RECORDS TO PROCESS Block Start

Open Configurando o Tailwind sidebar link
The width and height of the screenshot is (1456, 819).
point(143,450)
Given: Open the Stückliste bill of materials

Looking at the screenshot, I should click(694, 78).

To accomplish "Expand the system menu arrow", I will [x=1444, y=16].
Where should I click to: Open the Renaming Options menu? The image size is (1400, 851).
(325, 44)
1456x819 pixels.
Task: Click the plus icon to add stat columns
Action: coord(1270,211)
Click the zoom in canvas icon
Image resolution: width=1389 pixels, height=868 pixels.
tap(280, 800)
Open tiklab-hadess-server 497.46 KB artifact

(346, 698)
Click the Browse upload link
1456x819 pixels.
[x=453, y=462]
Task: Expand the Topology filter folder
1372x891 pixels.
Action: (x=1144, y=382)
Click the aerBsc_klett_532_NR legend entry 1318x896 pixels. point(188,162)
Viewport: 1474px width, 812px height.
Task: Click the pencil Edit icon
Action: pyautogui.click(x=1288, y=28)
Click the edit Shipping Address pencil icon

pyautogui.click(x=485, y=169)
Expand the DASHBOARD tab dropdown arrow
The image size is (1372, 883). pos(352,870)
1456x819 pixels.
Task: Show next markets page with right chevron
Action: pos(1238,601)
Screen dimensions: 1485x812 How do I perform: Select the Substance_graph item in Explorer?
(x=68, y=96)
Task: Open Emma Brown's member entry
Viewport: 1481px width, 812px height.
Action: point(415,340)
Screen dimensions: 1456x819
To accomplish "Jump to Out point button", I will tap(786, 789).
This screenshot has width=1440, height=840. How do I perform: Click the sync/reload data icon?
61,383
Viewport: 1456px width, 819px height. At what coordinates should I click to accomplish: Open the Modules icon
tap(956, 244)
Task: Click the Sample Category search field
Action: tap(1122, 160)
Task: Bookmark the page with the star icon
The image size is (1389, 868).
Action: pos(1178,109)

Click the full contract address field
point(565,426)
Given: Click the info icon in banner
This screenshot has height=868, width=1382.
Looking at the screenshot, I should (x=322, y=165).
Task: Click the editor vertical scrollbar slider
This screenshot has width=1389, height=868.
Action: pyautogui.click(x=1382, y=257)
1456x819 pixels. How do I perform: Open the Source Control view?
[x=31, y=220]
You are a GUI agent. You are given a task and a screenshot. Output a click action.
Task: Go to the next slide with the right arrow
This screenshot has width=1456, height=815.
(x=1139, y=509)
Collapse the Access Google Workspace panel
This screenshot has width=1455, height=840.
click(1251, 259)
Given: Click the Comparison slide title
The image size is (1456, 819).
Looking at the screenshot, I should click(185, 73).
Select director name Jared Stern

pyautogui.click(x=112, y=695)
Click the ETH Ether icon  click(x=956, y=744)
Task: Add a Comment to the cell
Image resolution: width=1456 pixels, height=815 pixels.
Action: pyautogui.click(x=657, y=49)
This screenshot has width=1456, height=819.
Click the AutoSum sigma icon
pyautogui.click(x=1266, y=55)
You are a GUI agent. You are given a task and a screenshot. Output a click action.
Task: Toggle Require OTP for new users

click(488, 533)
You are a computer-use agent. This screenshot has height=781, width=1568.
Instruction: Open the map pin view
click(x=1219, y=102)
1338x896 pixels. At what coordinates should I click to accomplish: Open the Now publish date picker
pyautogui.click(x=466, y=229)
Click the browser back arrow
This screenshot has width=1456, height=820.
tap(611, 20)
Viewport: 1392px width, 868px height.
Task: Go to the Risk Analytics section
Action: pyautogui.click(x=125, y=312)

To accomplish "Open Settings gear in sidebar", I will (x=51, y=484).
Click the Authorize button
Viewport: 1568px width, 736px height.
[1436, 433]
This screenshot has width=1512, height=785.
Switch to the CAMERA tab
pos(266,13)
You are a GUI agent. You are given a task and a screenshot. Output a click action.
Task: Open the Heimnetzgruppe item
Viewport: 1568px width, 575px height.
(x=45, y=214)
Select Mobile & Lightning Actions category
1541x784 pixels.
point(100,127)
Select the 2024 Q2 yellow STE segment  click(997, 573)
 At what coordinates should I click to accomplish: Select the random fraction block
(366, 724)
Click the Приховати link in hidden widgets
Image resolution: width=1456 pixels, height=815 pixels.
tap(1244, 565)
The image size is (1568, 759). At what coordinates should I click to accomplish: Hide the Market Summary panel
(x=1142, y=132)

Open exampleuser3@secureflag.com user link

RECORDS TO PROCESS Block End

BRIEF - Your task is to restate, word for word, only those lines above that fall between the line holding "Screen dimensions: 1485x812" and the line holding "Task: Bookmark the page with the star icon", inclusive.

WRITTEN REPLY -
Screen dimensions: 1485x812 How do I perform: Select the Substance_graph item in Explorer?
(x=68, y=96)
Task: Open Emma Brown's member entry
Viewport: 1481px width, 812px height.
Action: point(415,340)
Screen dimensions: 1456x819
To accomplish "Jump to Out point button", I will tap(786, 789).
This screenshot has width=1440, height=840. How do I perform: Click the sync/reload data icon?
61,383
Viewport: 1456px width, 819px height. At what coordinates should I click to accomplish: Open the Modules icon
tap(956, 244)
Task: Click the Sample Category search field
Action: tap(1122, 160)
Task: Bookmark the page with the star icon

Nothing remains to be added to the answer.